What the task requires: Below are records to be reproduced exactly and in full.

Extracted records:

----

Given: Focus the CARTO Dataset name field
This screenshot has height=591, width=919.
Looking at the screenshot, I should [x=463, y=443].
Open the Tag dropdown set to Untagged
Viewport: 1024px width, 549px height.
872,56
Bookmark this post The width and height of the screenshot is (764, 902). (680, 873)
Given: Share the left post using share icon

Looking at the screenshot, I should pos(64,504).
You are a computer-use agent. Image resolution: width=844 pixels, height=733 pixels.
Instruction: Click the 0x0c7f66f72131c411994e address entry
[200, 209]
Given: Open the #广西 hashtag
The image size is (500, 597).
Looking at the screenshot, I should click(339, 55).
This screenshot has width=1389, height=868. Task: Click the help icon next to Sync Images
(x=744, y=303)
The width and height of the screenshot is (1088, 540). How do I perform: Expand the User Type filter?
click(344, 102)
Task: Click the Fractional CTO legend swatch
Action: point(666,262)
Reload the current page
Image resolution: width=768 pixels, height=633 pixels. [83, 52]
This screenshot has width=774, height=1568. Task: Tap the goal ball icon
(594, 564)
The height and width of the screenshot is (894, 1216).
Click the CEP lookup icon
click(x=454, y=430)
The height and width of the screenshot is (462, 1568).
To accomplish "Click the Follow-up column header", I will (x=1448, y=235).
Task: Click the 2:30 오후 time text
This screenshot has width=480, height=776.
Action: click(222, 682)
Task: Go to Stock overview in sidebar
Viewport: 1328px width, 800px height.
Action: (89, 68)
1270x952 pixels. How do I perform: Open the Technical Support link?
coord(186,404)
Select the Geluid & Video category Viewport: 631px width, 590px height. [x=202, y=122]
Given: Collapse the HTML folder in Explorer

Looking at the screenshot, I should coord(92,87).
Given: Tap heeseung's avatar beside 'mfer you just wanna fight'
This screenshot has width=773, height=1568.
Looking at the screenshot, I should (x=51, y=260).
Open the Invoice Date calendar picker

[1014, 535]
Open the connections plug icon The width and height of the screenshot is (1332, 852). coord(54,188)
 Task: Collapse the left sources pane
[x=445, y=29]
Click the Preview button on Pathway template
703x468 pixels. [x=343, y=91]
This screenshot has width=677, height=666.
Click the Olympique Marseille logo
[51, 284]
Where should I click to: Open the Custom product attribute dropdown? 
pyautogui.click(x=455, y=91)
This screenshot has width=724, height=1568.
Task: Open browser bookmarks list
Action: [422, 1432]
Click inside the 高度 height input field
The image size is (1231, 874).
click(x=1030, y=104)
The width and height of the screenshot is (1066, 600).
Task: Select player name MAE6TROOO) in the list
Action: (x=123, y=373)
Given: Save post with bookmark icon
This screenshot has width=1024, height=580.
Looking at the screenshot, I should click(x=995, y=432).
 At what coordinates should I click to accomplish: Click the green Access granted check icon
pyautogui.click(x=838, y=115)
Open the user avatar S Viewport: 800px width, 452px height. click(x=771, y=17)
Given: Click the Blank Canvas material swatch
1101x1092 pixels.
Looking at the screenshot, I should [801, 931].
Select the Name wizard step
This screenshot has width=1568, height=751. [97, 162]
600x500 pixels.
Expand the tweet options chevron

----

Response area:
Given: Focus the CARTO Dataset name field
This screenshot has height=591, width=919.
Looking at the screenshot, I should [x=463, y=443].
Open the Tag dropdown set to Untagged
Viewport: 1024px width, 549px height.
872,56
Bookmark this post The width and height of the screenshot is (764, 902). (680, 873)
Given: Share the left post using share icon

Looking at the screenshot, I should pos(64,504).
You are a computer-use agent. Image resolution: width=844 pixels, height=733 pixels.
Instruction: Click the 0x0c7f66f72131c411994e address entry
[200, 209]
Given: Open the #广西 hashtag
The image size is (500, 597).
Looking at the screenshot, I should click(339, 55).
This screenshot has width=1389, height=868. Task: Click the help icon next to Sync Images
(x=744, y=303)
The width and height of the screenshot is (1088, 540). How do I perform: Expand the User Type filter?
click(344, 102)
Task: Click the Fractional CTO legend swatch
Action: point(666,262)
Reload the current page
Image resolution: width=768 pixels, height=633 pixels. [83, 52]
This screenshot has width=774, height=1568. Task: Tap the goal ball icon
(594, 564)
The height and width of the screenshot is (894, 1216).
Click the CEP lookup icon
click(x=454, y=430)
The height and width of the screenshot is (462, 1568).
To accomplish "Click the Follow-up column header", I will (x=1448, y=235).
Task: Click the 2:30 오후 time text
This screenshot has width=480, height=776.
Action: click(222, 682)
Task: Go to Stock overview in sidebar
Viewport: 1328px width, 800px height.
Action: (89, 68)
1270x952 pixels. How do I perform: Open the Technical Support link?
coord(186,404)
Select the Geluid & Video category Viewport: 631px width, 590px height. [x=202, y=122]
Given: Collapse the HTML folder in Explorer

Looking at the screenshot, I should coord(92,87).
Given: Tap heeseung's avatar beside 'mfer you just wanna fight'
This screenshot has width=773, height=1568.
Looking at the screenshot, I should (x=51, y=260).
Open the Invoice Date calendar picker

[1014, 535]
Open the connections plug icon The width and height of the screenshot is (1332, 852). coord(54,188)
 Task: Collapse the left sources pane
[x=445, y=29]
Click the Preview button on Pathway template
703x468 pixels. [x=343, y=91]
This screenshot has width=677, height=666.
Click the Olympique Marseille logo
[51, 284]
Where should I click to: Open the Custom product attribute dropdown? 
pyautogui.click(x=455, y=91)
This screenshot has width=724, height=1568.
Task: Open browser bookmarks list
Action: [422, 1432]
Click inside the 高度 height input field
The image size is (1231, 874).
click(x=1030, y=104)
The width and height of the screenshot is (1066, 600).
Task: Select player name MAE6TROOO) in the list
Action: (x=123, y=373)
Given: Save post with bookmark icon
This screenshot has width=1024, height=580.
Looking at the screenshot, I should click(x=995, y=432).
 At what coordinates should I click to accomplish: Click the green Access granted check icon
pyautogui.click(x=838, y=115)
Open the user avatar S Viewport: 800px width, 452px height. click(x=771, y=17)
Given: Click the Blank Canvas material swatch
1101x1092 pixels.
Looking at the screenshot, I should [801, 931].
Select the Name wizard step
This screenshot has width=1568, height=751. [97, 162]
600x500 pixels.
Expand the tweet options chevron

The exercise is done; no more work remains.